====== SELECTED EXCERPT ======

We need a name though - NOT calling him "Turbo Charged"  

and yes he is PEEING so his front legs are not in the right place but who cares...  About the only time he stands still is when he is peeing.


----------



## frustratedearthmother (Jun 16, 2015)

Congrats!  He's a purty thang!


----------



## Latestarter (Jun 16, 2015)

Wow, that is one handsome buckling! love the coloring! Looks like he's gonna be a champ!


----------



## Mike CHS (Jun 17, 2015)

A handsome boy


----------



## Southern by choice (Jun 17, 2015)

Thank you all. We are so in love with this boy! I just cannot believe I have to wait til fall 2016 to use him. 
We are using our other buck this fall. Hopefully we will have some does to retain!


----------



## samssimonsays (Jun 17, 2015)

What a beauty! Congrats! and you will be surprised at how fast that year will fly by LOL. I had to wait for some of my rabbit does and MAN did the time fly by! Right up until the end... then it inched by ever so slowly LOL. The last couple of weeks of count down were excruciating! Now the wait was well worth it


----------



## BlessedWithGoats (Jun 17, 2015)

Congrats Southern!! He's a handsome buck!


----------



## JayRo626 (Jun 17, 2015)

I love that random speck of white on him! Lol.


----------



## HoneyDreameMomma (Jun 29, 2015)

Great looking boy!


----------



## goats&moregoats (Jun 29, 2015)

beautiful!


----------



## GLENMAR (Jul 2, 2015)

nice.


----------



## alsea1 (Jul 3, 2015)

He looks really good. I can't wait for my little guy to pull out and start looking as good.
Love the name.


----------

====== PROVIDED MATERIAL ======

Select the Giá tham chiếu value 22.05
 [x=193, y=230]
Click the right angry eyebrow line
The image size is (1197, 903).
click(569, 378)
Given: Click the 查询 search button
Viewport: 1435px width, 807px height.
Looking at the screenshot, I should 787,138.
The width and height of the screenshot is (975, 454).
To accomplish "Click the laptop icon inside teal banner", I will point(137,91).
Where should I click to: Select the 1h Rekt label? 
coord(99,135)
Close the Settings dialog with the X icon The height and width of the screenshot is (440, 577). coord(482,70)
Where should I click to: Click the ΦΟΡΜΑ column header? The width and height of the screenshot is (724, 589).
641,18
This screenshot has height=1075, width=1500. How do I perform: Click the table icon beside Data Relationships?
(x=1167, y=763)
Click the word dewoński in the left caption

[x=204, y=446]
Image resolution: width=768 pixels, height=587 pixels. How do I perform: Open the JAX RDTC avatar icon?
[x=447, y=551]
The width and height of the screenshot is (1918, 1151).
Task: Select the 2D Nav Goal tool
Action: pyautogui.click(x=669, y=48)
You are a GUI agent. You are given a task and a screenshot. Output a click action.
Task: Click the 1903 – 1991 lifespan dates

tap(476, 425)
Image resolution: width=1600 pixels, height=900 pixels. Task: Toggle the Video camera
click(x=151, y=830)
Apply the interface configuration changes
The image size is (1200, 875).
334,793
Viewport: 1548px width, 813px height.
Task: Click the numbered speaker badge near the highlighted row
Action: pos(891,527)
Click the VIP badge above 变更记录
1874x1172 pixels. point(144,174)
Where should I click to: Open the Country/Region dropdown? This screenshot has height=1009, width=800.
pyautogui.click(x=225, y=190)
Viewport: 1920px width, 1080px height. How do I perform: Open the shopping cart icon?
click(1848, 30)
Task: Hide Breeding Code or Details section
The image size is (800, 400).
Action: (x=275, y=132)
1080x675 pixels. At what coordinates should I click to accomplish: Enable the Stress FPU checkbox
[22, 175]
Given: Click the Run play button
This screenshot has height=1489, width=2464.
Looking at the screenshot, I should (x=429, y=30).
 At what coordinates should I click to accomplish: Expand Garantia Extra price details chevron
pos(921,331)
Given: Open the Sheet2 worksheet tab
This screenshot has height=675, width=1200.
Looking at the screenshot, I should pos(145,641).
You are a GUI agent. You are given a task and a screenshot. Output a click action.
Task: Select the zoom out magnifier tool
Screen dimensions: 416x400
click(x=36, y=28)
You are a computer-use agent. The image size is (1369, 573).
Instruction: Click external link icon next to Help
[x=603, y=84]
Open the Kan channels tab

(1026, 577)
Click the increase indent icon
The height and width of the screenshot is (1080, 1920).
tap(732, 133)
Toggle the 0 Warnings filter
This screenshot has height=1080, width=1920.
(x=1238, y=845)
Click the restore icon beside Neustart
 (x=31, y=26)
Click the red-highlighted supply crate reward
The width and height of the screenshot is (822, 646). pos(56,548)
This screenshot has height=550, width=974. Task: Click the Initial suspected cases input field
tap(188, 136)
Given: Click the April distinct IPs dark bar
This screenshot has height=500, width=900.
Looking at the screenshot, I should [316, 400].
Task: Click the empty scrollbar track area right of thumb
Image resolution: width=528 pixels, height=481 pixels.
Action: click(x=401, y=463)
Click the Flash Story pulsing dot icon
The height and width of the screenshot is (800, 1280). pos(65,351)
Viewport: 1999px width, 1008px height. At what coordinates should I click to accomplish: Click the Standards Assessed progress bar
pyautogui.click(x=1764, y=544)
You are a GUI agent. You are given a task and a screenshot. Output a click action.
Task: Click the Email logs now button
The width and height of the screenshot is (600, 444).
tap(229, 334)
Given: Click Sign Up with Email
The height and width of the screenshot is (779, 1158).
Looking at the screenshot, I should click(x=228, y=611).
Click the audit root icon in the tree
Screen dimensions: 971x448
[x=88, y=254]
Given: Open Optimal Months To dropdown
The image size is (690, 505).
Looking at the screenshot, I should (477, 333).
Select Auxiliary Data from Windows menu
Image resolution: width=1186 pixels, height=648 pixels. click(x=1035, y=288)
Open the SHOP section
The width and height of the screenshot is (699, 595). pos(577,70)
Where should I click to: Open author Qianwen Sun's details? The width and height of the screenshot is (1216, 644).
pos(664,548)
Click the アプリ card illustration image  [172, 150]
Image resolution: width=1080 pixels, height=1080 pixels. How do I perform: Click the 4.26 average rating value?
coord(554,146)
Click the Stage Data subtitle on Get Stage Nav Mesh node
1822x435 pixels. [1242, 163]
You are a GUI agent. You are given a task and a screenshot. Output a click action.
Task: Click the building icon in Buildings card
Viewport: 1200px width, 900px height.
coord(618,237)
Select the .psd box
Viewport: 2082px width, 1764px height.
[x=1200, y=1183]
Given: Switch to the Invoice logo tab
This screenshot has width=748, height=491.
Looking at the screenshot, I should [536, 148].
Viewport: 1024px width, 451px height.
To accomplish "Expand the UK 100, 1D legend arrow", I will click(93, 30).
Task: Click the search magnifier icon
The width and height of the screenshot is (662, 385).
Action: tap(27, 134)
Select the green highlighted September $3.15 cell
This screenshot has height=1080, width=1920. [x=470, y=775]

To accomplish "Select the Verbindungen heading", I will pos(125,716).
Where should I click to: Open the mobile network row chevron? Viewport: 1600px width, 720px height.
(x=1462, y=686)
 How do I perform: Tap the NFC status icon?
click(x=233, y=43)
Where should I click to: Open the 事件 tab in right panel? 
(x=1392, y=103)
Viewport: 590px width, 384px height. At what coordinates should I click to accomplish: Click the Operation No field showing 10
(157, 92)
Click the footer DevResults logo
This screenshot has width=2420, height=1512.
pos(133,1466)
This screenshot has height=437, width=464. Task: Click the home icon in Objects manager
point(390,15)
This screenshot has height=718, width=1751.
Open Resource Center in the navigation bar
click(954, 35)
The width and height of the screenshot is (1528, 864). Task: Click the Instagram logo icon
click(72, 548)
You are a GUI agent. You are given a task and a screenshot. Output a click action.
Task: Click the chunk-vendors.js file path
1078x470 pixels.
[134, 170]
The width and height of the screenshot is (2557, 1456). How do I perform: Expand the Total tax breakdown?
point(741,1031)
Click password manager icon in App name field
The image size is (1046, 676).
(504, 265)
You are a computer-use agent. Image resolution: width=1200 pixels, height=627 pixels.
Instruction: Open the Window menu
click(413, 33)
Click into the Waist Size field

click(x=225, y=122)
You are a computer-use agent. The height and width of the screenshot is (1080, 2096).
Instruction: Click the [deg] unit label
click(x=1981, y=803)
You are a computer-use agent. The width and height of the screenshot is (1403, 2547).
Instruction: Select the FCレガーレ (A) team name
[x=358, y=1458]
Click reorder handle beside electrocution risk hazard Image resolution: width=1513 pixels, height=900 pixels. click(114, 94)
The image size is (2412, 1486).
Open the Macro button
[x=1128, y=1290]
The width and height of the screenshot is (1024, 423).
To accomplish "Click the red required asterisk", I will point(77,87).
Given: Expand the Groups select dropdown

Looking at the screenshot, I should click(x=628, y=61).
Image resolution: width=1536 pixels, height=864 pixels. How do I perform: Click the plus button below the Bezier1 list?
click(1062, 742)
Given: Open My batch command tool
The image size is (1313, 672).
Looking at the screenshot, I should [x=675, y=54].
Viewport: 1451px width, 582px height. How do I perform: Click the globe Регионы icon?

======

▶ _WHAT YOU WILL DO_
- A) What does the goat thread say, word for word, in the stretch from "## BlessedWithGoats (Jun" through "on him! Lol."?
- B) Answer these questions using the goat thread:
(i) Until when does Southern by choice have to wait to use the new buck?
(ii) What feature of the buck does JayRo626 say they love?
(iii) What animals did samssimonsays have to wait for?

▶ _ANSWERS FOR THIS EXERCISE_
- A)
## BlessedWithGoats (Jun 17, 2015)

Congrats Southern!! He's a handsome buck!


----------



## JayRo626 (Jun 17, 2015)

I love that random speck of white on him! Lol.

- B)
(i) Fall 2016
(ii) The random speck of white on him
(iii) Some of their rabbit does